## What the exercise asks
What you give back from the listing below should be an exact copy of the lines from the one with "The width and height of the screenshot is (1024, 576)." down to the one with "The width and height of the screenshot is (790, 533).", and it should contain no pictures.

-- Data follows --

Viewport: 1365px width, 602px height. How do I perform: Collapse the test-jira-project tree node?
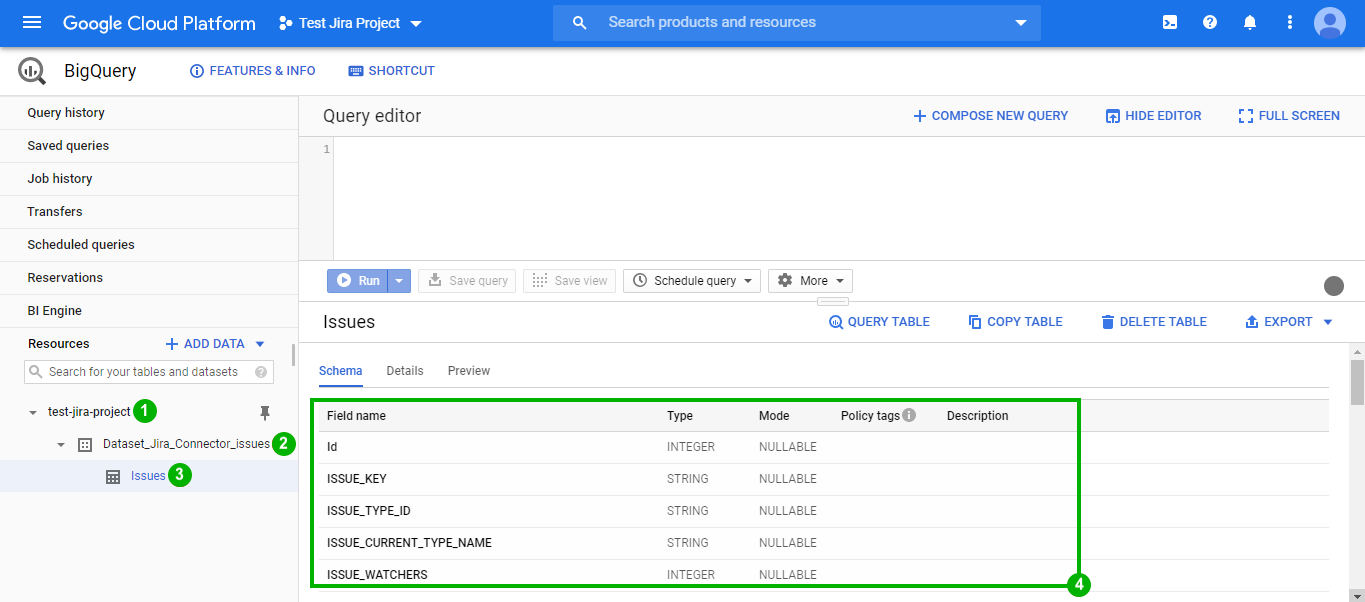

-- Data concluded --
-- Data follows --

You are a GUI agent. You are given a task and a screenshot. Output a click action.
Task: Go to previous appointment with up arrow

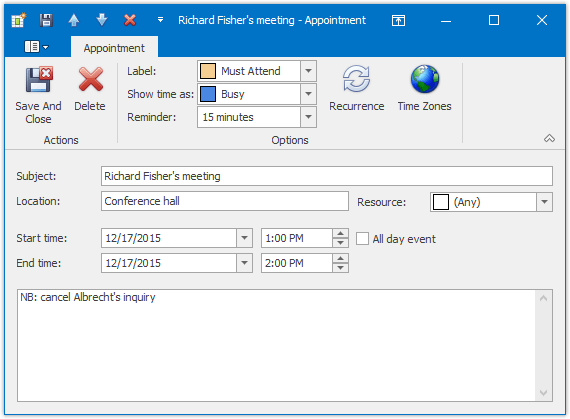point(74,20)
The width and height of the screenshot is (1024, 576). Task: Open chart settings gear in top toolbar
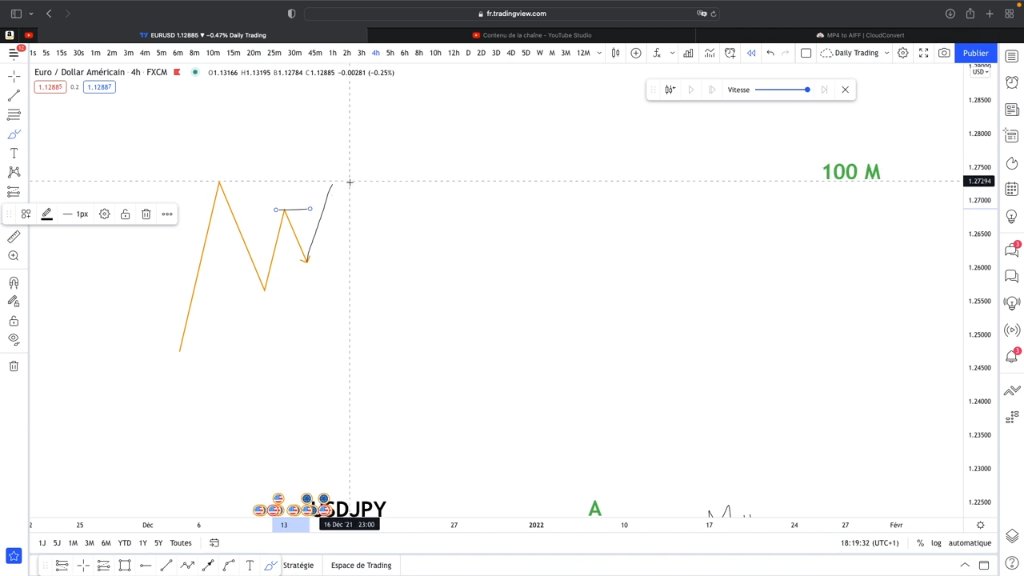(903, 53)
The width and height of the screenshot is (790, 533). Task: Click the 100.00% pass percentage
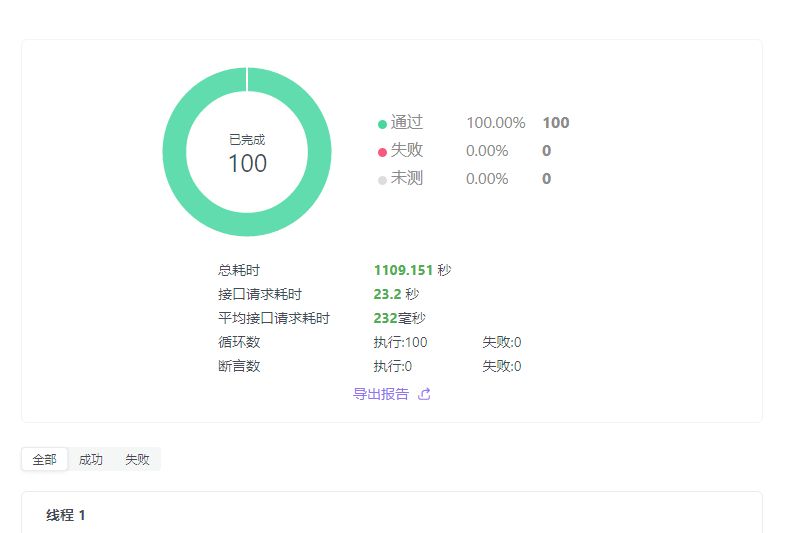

-- Data concluded --
-- Data follows --

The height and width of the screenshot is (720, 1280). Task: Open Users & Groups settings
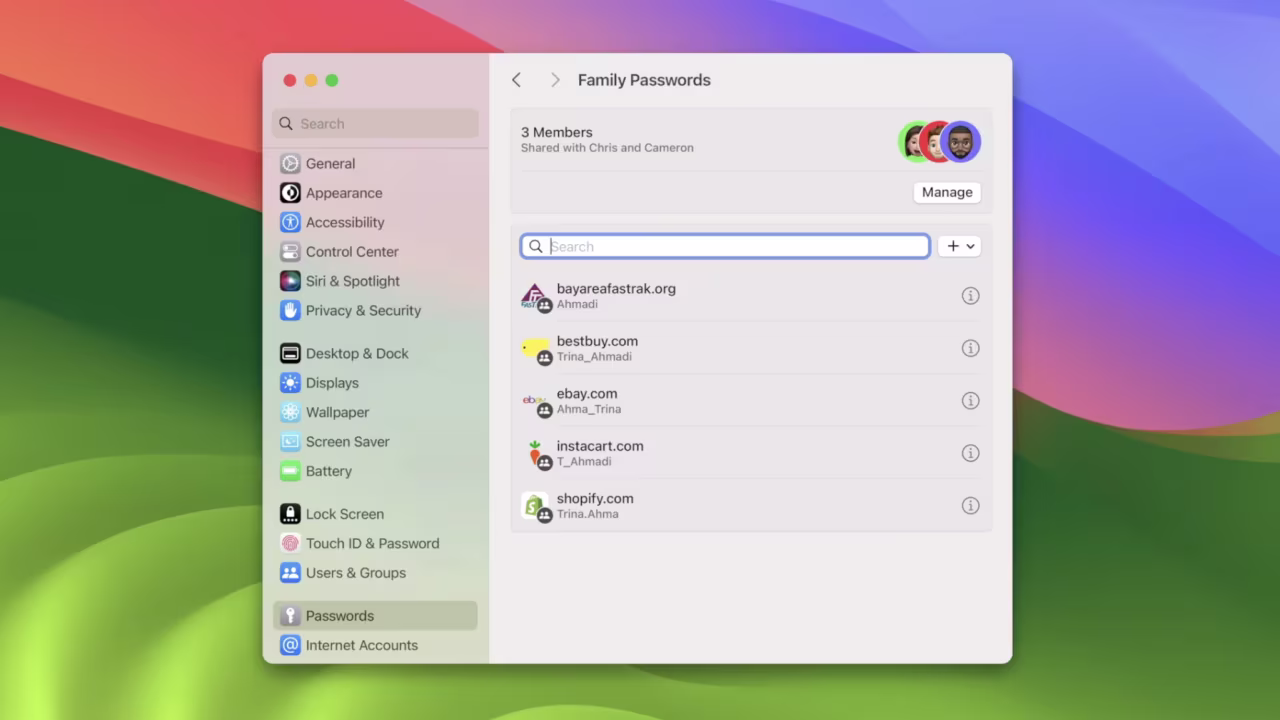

-- Data concluded --

## Task response
The width and height of the screenshot is (1024, 576). Task: Open chart settings gear in top toolbar
(903, 53)
The width and height of the screenshot is (790, 533). Task: Click the 100.00% pass percentage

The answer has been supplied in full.